Claire Monroe: And if things aren’t moving, that might be the moment to add more objective data—like a structured assessment—to understand how people’s natural styles are interacting with the team’s habits.
Edwin Carrington: Yes, that can help separate “can’t” from “won’t” and reduce some of the bias in how we interpret behavior. But the engine is still the same: make teamwork visible, pick specific behaviors, practice them, and check back.
Claire Monroe: So if I boil it down for anyone listening: your team probably doesn’t have a mysterious teamwork problem. You’ve got blind spots. A short, honest self‑assessment makes those visible, you pick a couple of concrete habits to work on, you run them for a month or so, and then you see what changed.
Edwin Carrington: And you repeat. That rhythm—measure, act, learn—is how culture actually changes, one behavior at a time.
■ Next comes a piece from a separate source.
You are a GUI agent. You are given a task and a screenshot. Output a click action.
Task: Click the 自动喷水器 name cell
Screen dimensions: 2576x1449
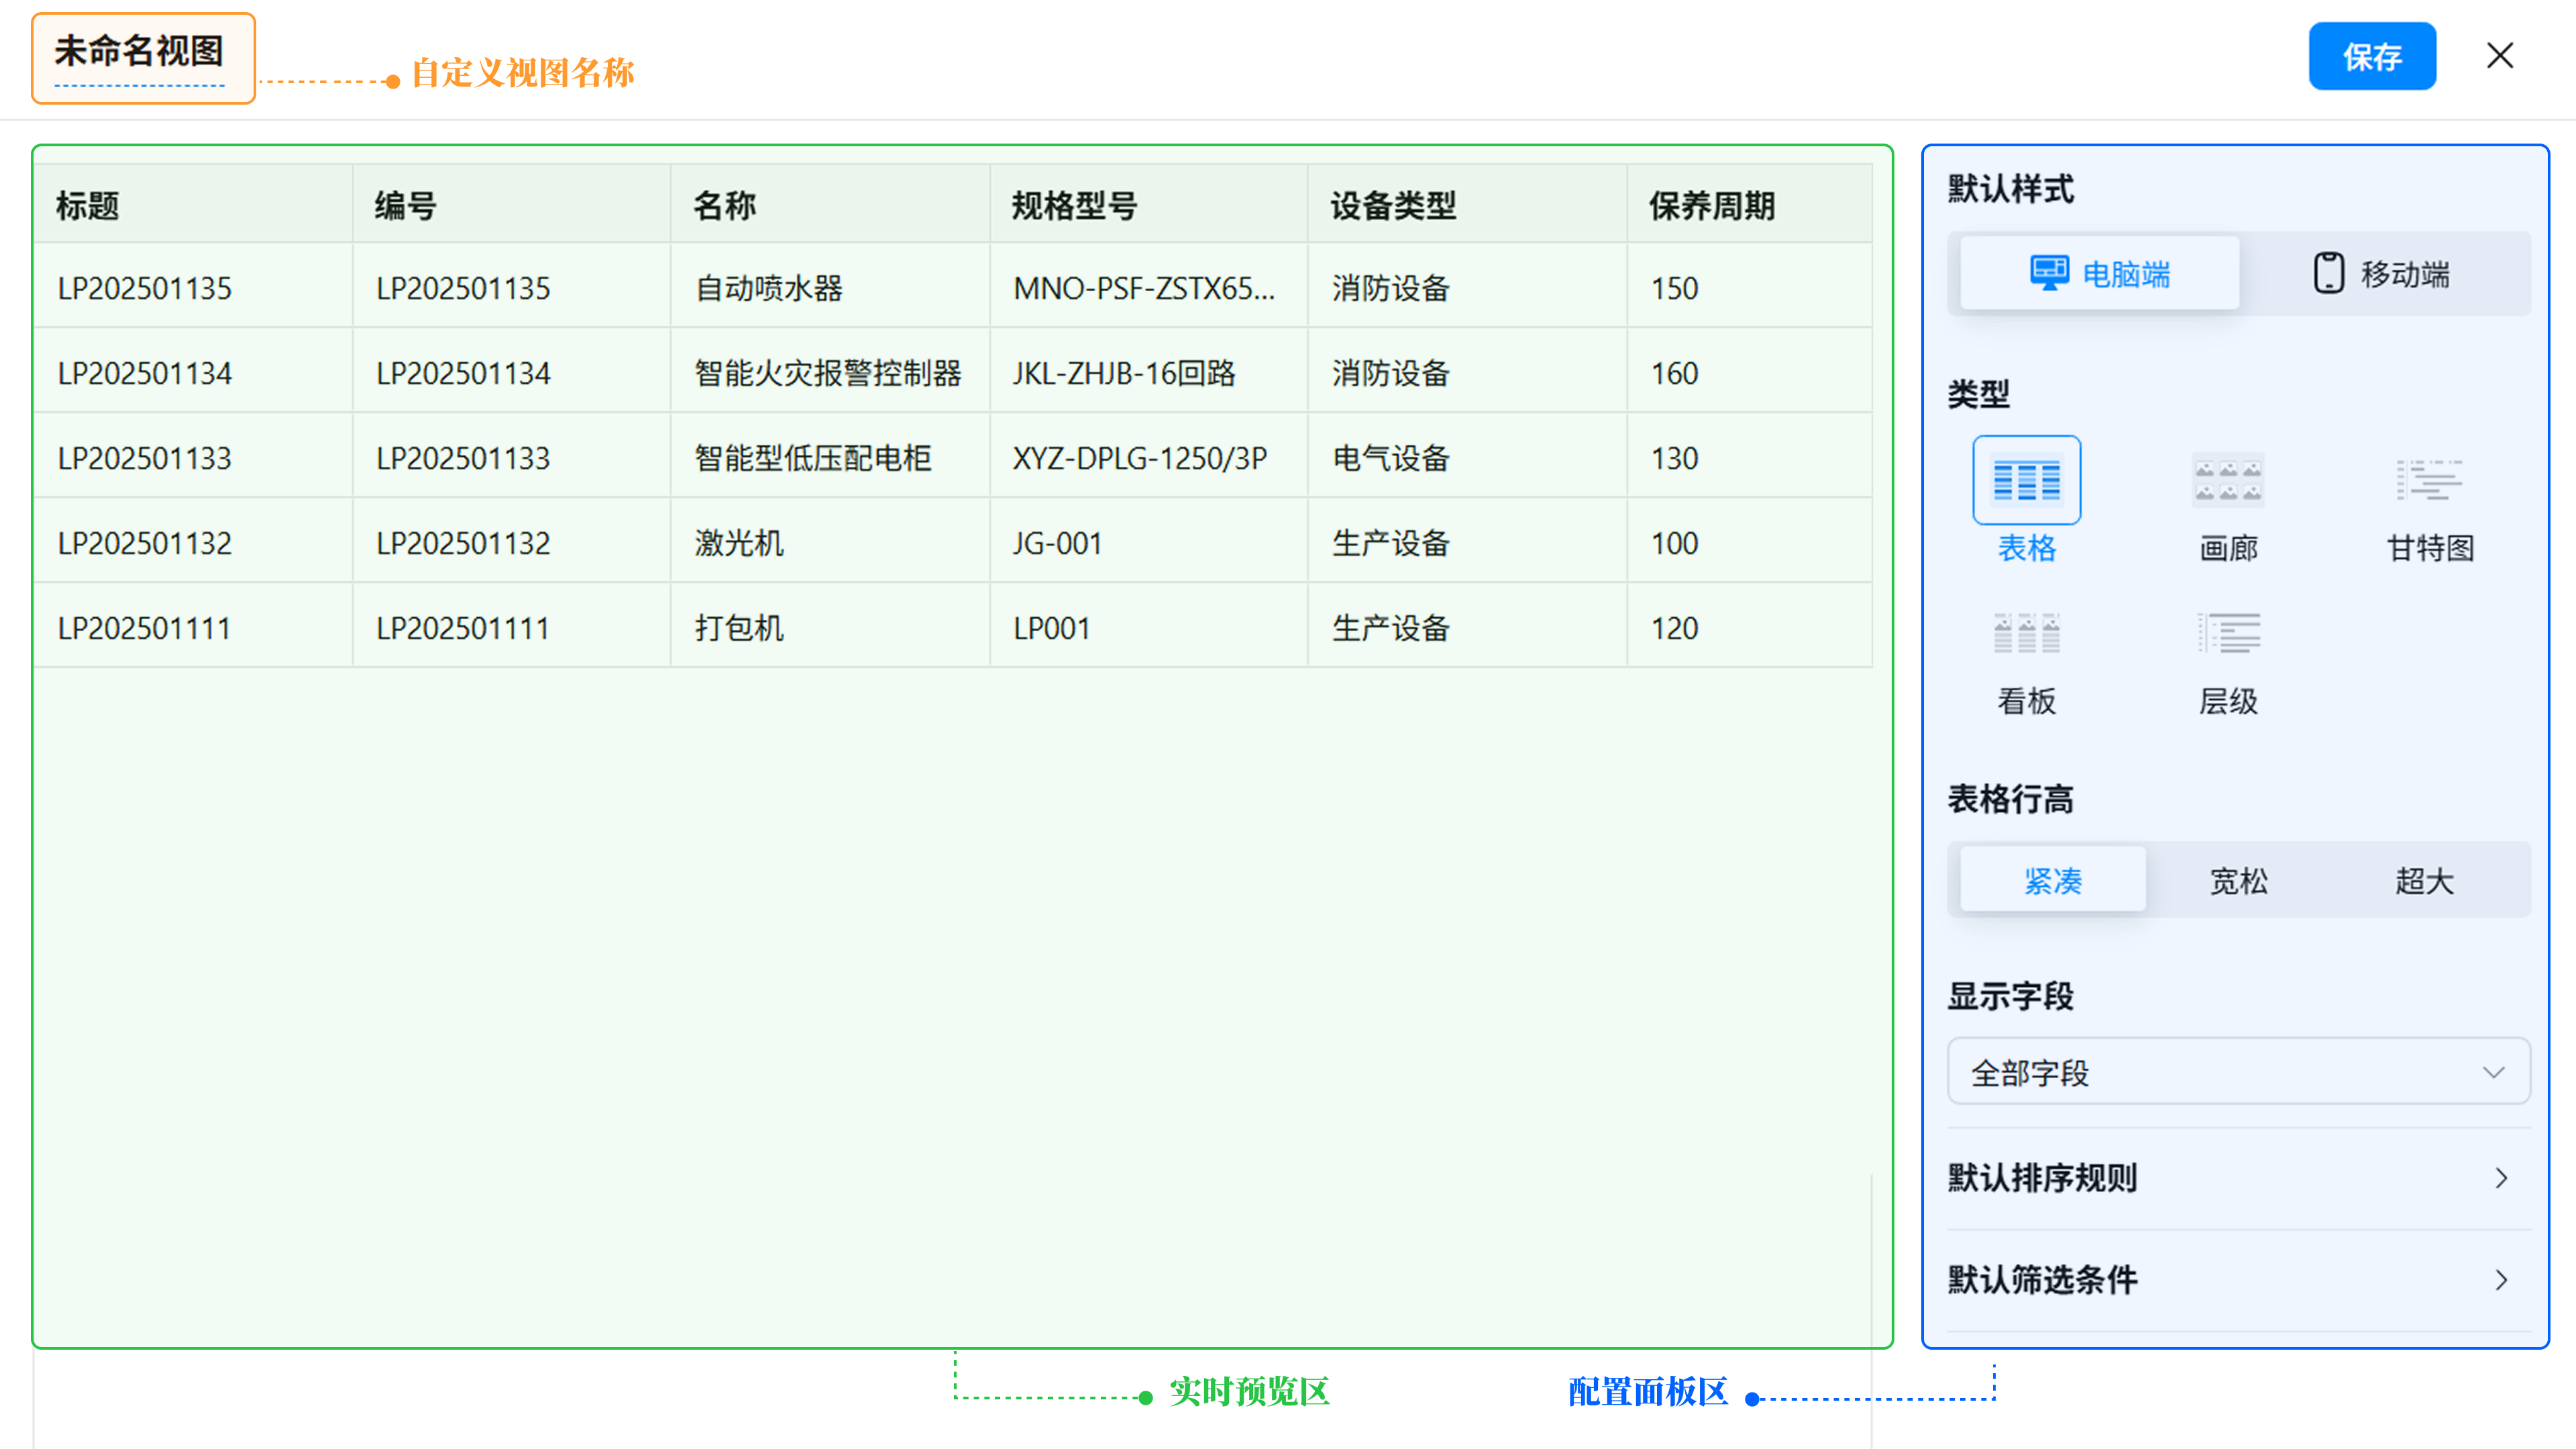768,289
Claire Monroe: Edwin, this was great. Thanks for walking through the practical side, not just the theory.
Edwin Carrington: Always a pleasure, Claire. These are the conversations I wish more teams were having.
Claire Monroe: Alright, we’ll wrap it there. If you’re listening and thinking about trying this with your own team, start small, be clear about why you’re doing it, and commit to at least one change afterward. Edwin, thanks again—and we’ll see all of you in the next episode.